Peyton’s music brilliantly fused elements of folk, jazz, blues, country and jazz, and her releases contained ambitious arrangements and energetic, sometimes frenzied solos. They featured songs that explored so many idioms they truly couldn’t be shoehorned into any marketing niche.
“I guess I was just ahead of my time,” Peyton said with a laugh. “It was what I call ‘art songs. We really didn’t think much about whether they might be commercial or not. I know there are some incredible players on these recordings, guys who’ve gone on to make great records with other people.”
But Peyton underestimates her own contributions. The newly remastered editions of Mock Up and Intuition (both issued by Numero records with extra tracks, video features and outstanding liner notes from Nashville critic Ed Hurt) reveal a voice with extensive range, distinctive color and punch at both the top and bottom.
There’s also a conceptual boldness that continually emerges in such songs as “The Sky in Japan is Always Close to You,” “Sweet Misery” and “Bill Monroe” from Mock Up or “Donkey Blues,” “Call of the Wind,” and “All This Waiting” from Intuition.
Now Peyton, who’s been living for several years in Brentwood and lately doing mainly religious singing (liturgical hymns at her church), will return to the stage for the first time in years tonight at The Basement, appearing as part of a showcase for AIMS/CIMS representatives (independent record store owners) along with Clem Snide and the Dexateens.
“It’s going to be an interesting night,” Peyton said. “Because I’m rushing over there from church and switching from doing liturgies to the blues, jazz, folk and whatever. It will be a real test, but one I’ve been preparing for and am really excited about.”
Peyton’s soaring, enchanting voice was especially prominent during her time as lead singer of the Screaming Gypsy Bandits during the early ‘70s. That band’s repertoire was extremely diverse, and both Peyton and Mark Bingham’s collaborations, which began with the Mock Up LP, evolved and flowered during that period.
But good reviews in such magazines as Downbeat for the band’s live dates, as well as favorable critical reaction to Peyton’s albums didn’t manage to break the Bandits or the recordings into the mainstream.
Bingham was Peyton’s principal musical collaborator for a lengthy period but the two later went their separate ways, and Peyton relocated to Los Angeles, where she did more recording and performing in everything from punk bands to folk and rock groups.
She spent much of the ‘80s and ‘90s doing musical theater, including a stint in Pirates of Penzance during Linda Ronstadt’s tenure.
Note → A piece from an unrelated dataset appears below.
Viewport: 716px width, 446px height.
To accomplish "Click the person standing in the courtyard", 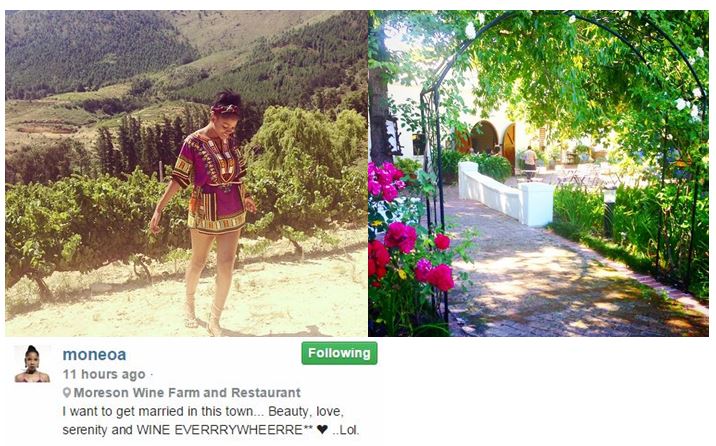I will click(x=530, y=161).
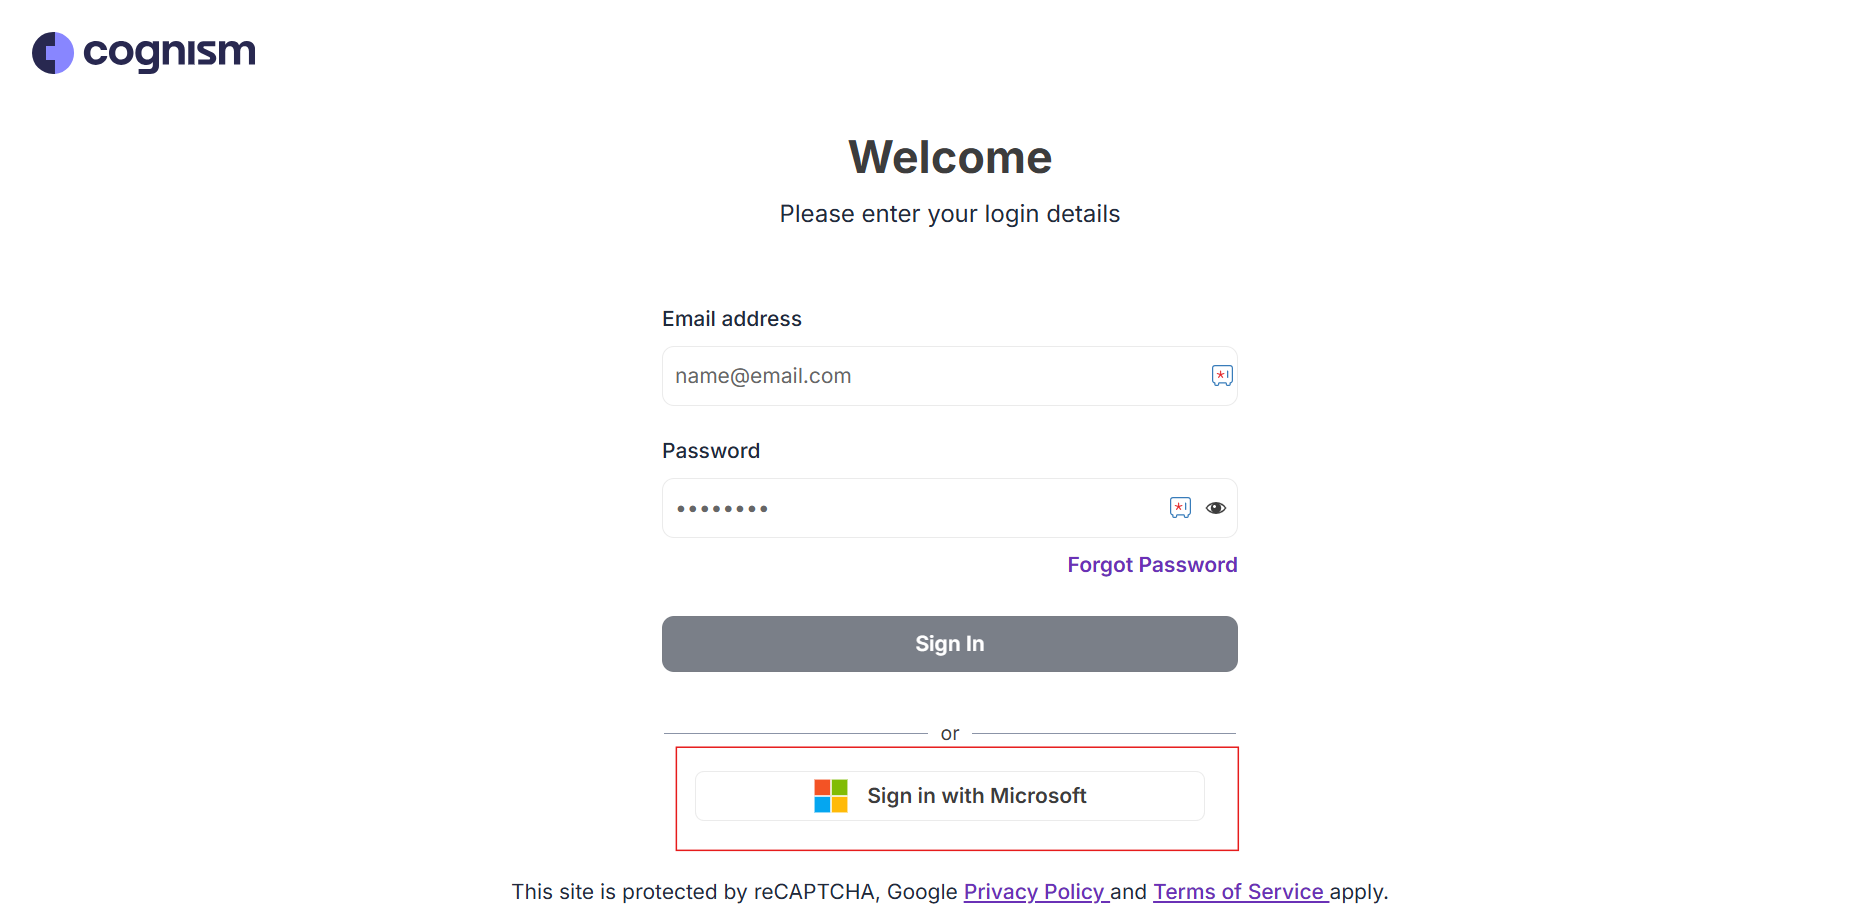Click the Cognism circular logo icon
The width and height of the screenshot is (1851, 912).
point(53,53)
“My old classmate Kevin Kline was responsible for that one,” Peyton said. “He really loved my singing and knew me and they wanted him in the cast. He went to bat for me and that’s what really got me involved in that project.”
While she’s been involved with the industry in many capacities, Peyton looks back fondly on her time in Indiana, particularly the musicians she met and experiences she had.
But now her focus is back on those two albums and what will come with the release of their remasters.
“If there’s interest, I’m not opposed to going out on the road again or doing more recording. I just don’t have any illusions now about those things. It’s still about the song and the music for me, just like it was then,” Peyton said.
What: Vocalist and guitarist Caroline Peyton doing an acoustic set along with Clem Snide and the Dexateens
When: 9 p.m. Wednesday
Where: The Basement, 1604 Eighth Ave. S.